I’ve come to realise that what I learn in one can be transferred to the other. It’s a fabulous, exhausting, frustrating and funny learning cycle.
Trying to find a balance where my children don’t miss out because I’m on placement or studying, or my university work doesn’t suffer because my kids need my attention, is a struggle. But I’m getting better at it.
I have two children. My little girl is three. Her favourite word is “NO!”, her favourite sentence is “I don’t want to!”, both are usually accompanied by feet stamping, crying, throwing herself on the floor, clothes being ripped off and a considerable amount of time on the naughty step.
My friends assure me this is normal as they are going through the same thing with their children. My little boy is 20 months. We’ve nicknamed him Klingon. He spends the majority of his time wrapped around my leg, looking up at me with his big blue eyes, arms outstretched & pleading “Mummy cuddle”. He is excellent at resorting to this tactic in the supermarket.
My children have helped prepare me for life as a nurse - the patience I have learnt with dealing with my kid’s tantrums, funny little quirks, and bad behaviour has stood me in good stead for my time on the wards.
The frustration I see in my little girl as she struggles to learn to write is mirrored in the frustration I see from the lady who has had a stroke that has left her with a right sided weakness.

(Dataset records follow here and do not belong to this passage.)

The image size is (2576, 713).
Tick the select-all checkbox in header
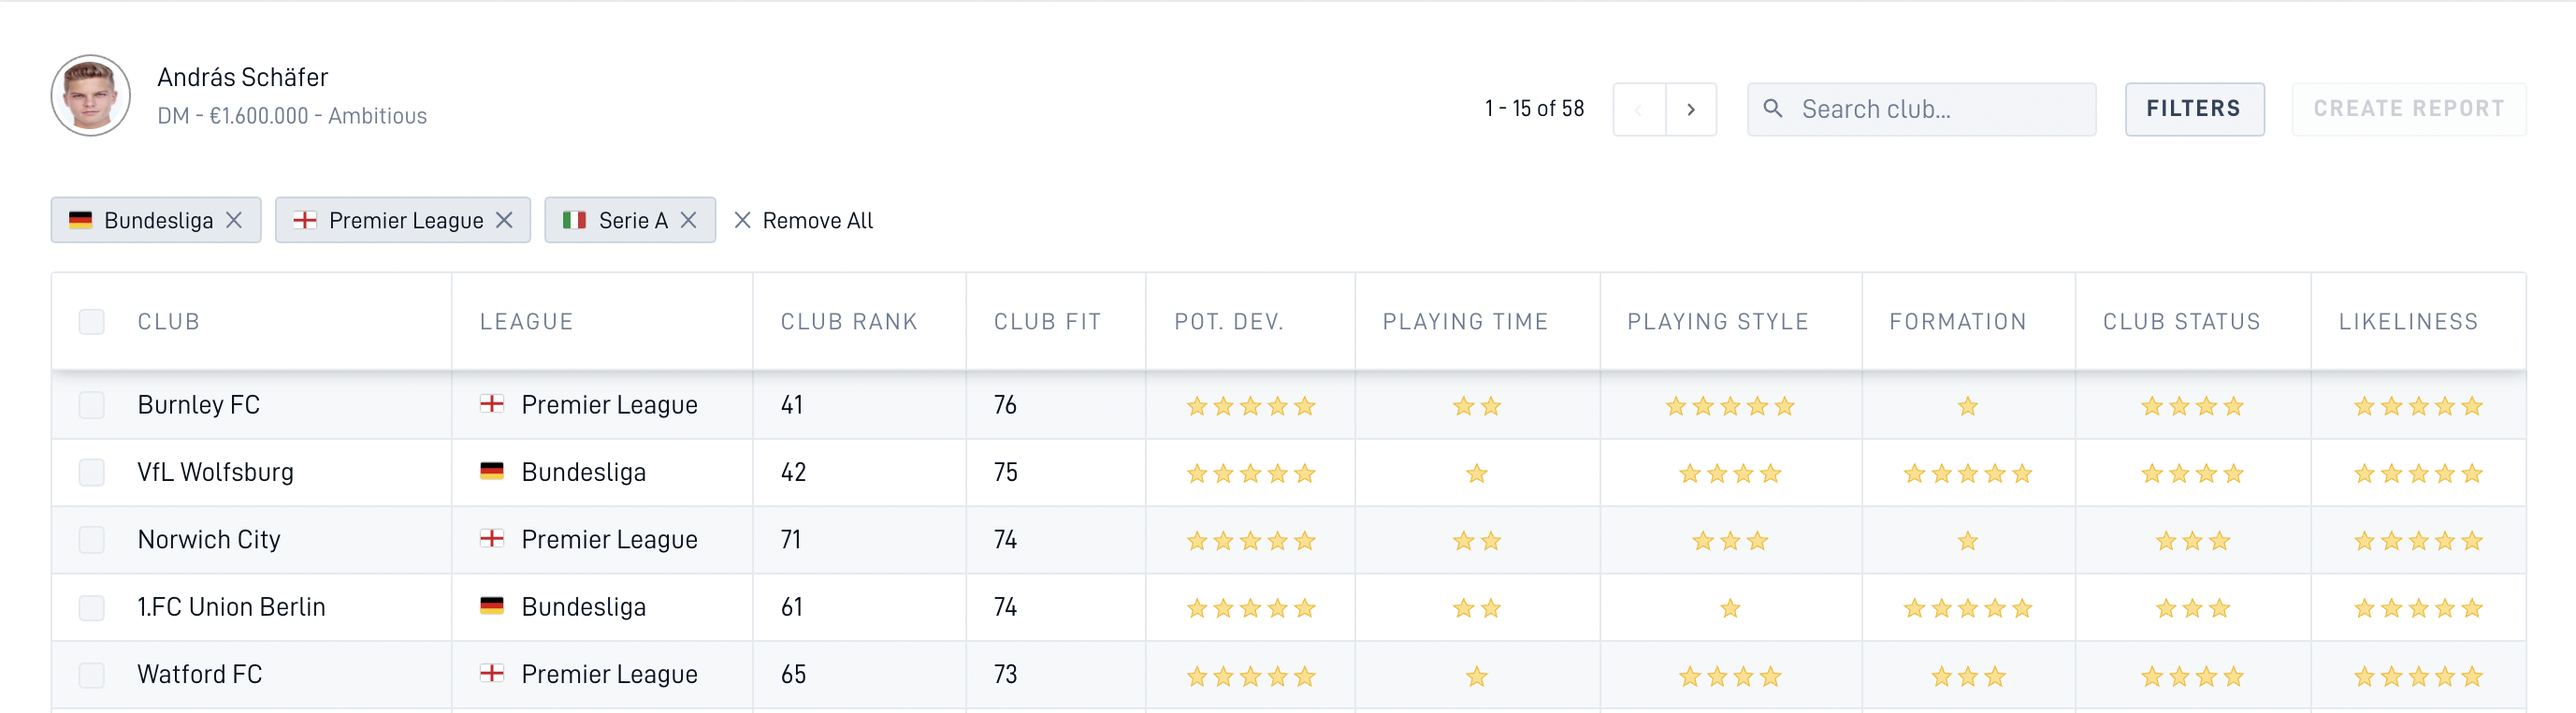point(92,321)
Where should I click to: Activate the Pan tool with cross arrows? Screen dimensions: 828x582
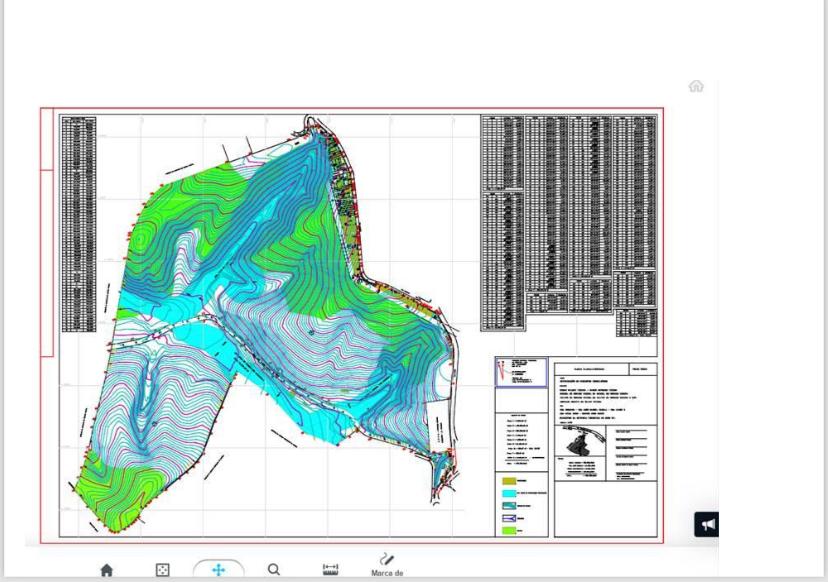tap(218, 570)
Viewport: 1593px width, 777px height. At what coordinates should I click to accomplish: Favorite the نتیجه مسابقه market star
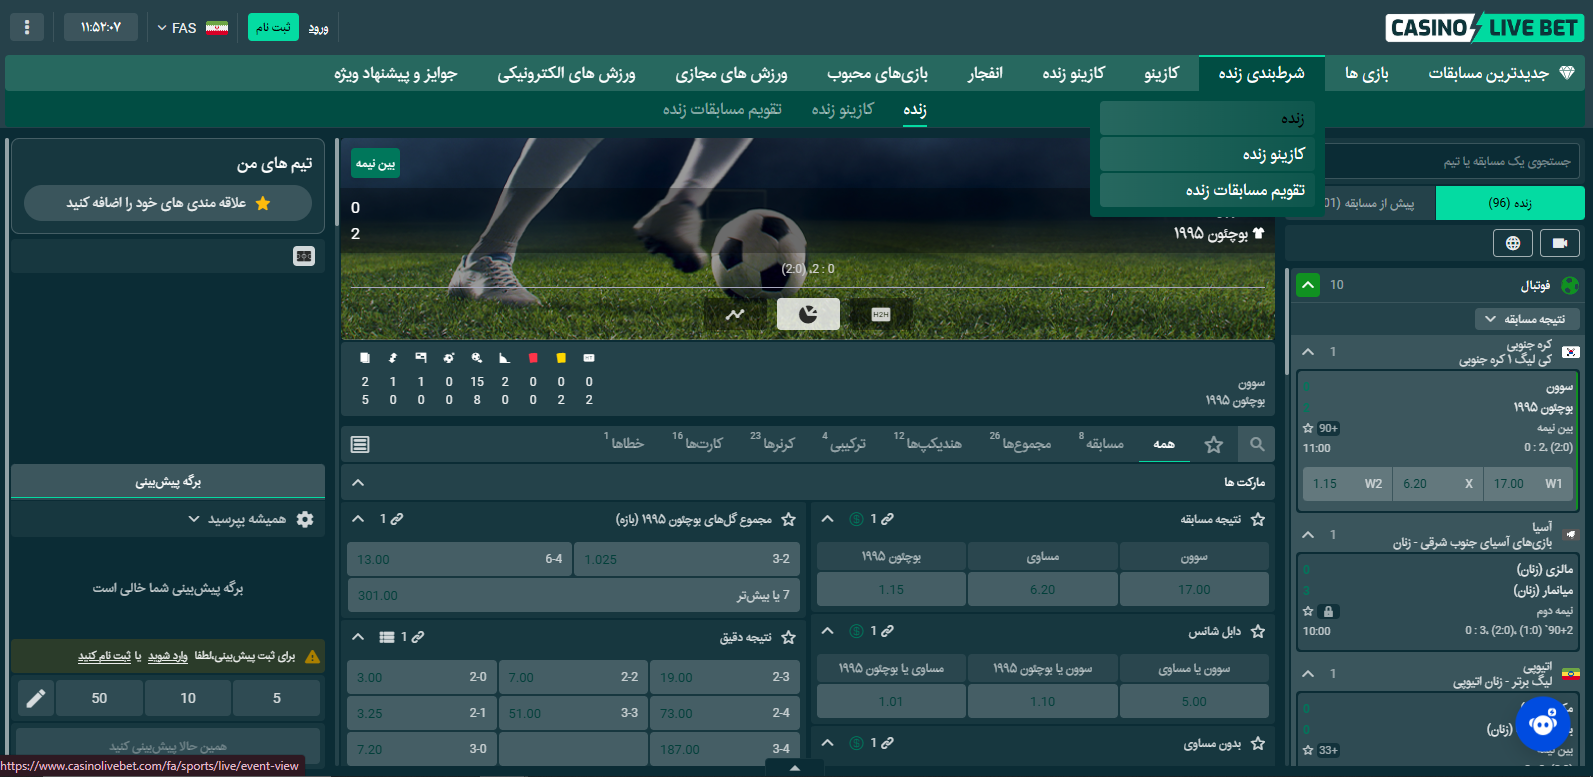pyautogui.click(x=1258, y=519)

The art of negotiation, diplomacy and distraction tactics have come in useful as well. The experience of encouraging a stubborn toddler that she really does want to eat vegetables will stay with me forever.
I have my children to thank for giving me the ability to not flinch no matter what bodily fluids, food, or medication that they and the patients manage to cover me in. I have found I am pretty unshockable as to the amazing places I can find food and excrement.

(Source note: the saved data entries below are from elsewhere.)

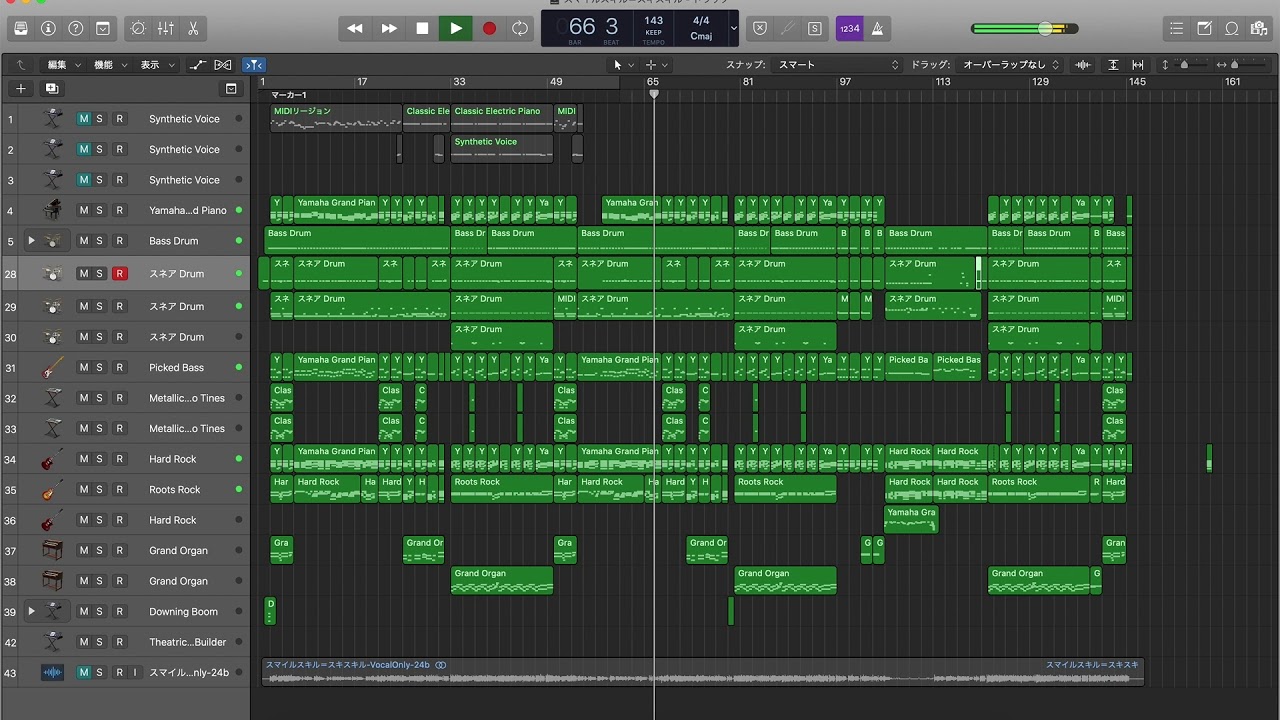Toggle count-in 1234 button
Screen dimensions: 1280x720
849,29
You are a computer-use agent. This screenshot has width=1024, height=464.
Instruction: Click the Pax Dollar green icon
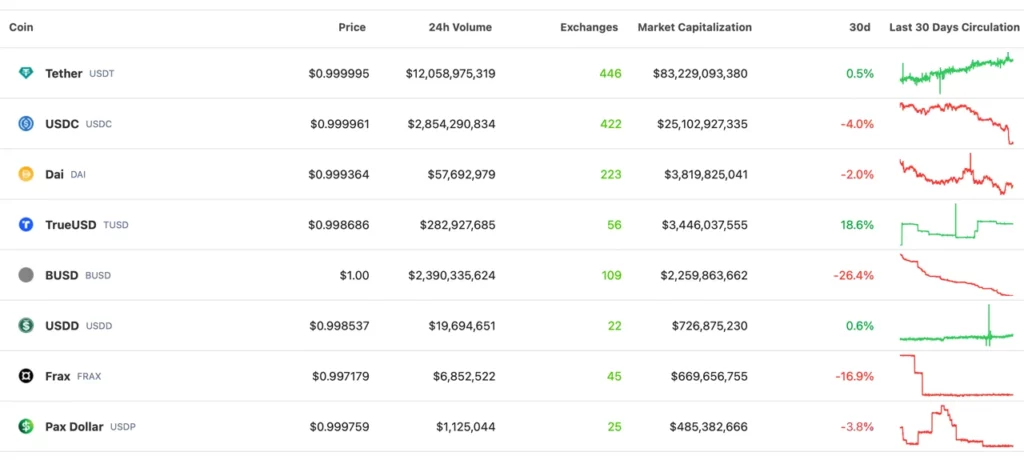pyautogui.click(x=25, y=427)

I have discovered many similarities in children and patients. Both have the best timing, and it’s always when bodily functions are involved and you are in a hurry, late or just about to finish your shift.

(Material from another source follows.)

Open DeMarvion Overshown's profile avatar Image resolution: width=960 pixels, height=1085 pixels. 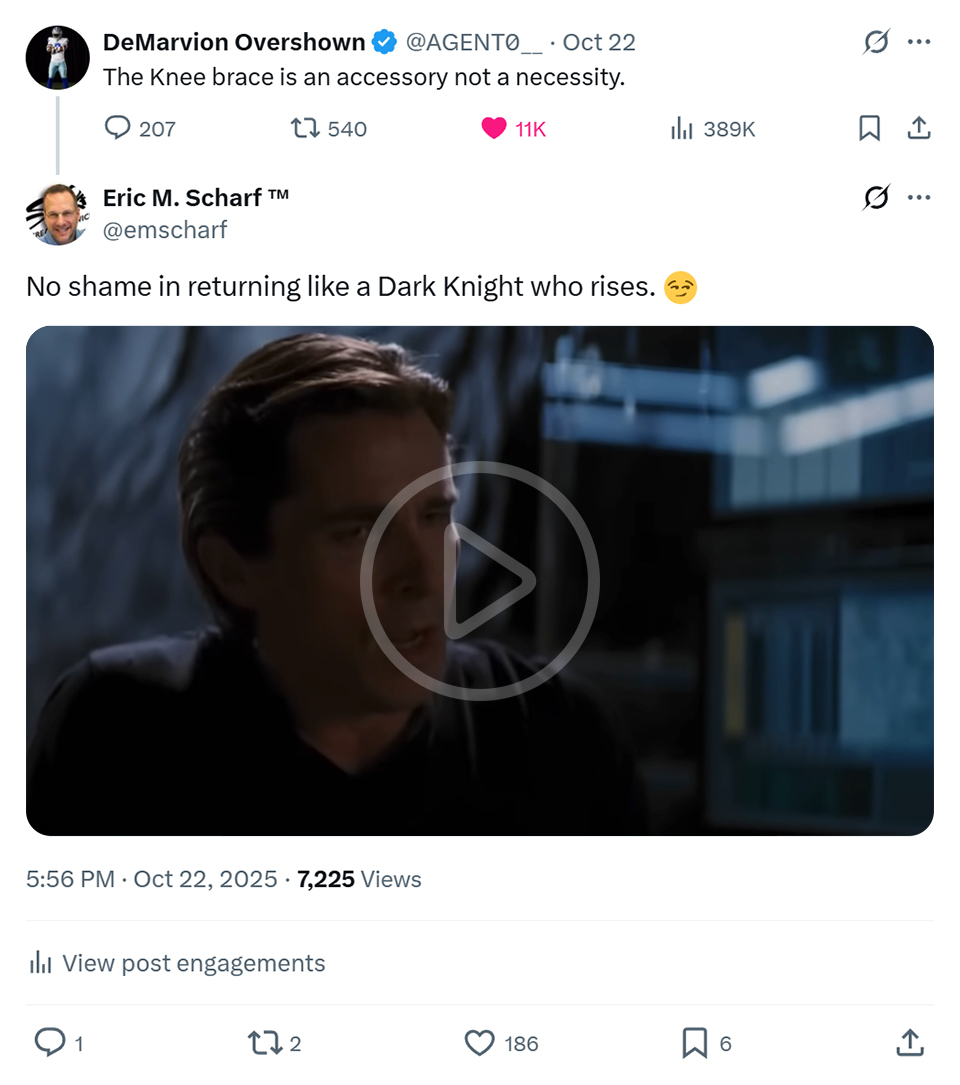[x=57, y=58]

Being a mother while training to be a nurse has been a huge learning curve. Sometimes I get it right, sometimes totally wrong.
The lessons my children and the patients teach me have enabled me to grow as an individual and my children have given me greater strength and ambition to get through my training. When they are older, I want them to be proud of me and respect what I do.
Thankfully, patients have not yet put cat food in my washing machine, or stuffed my favourite boots with four pieces of toast and yoghurt. That is solely the privilege of my children.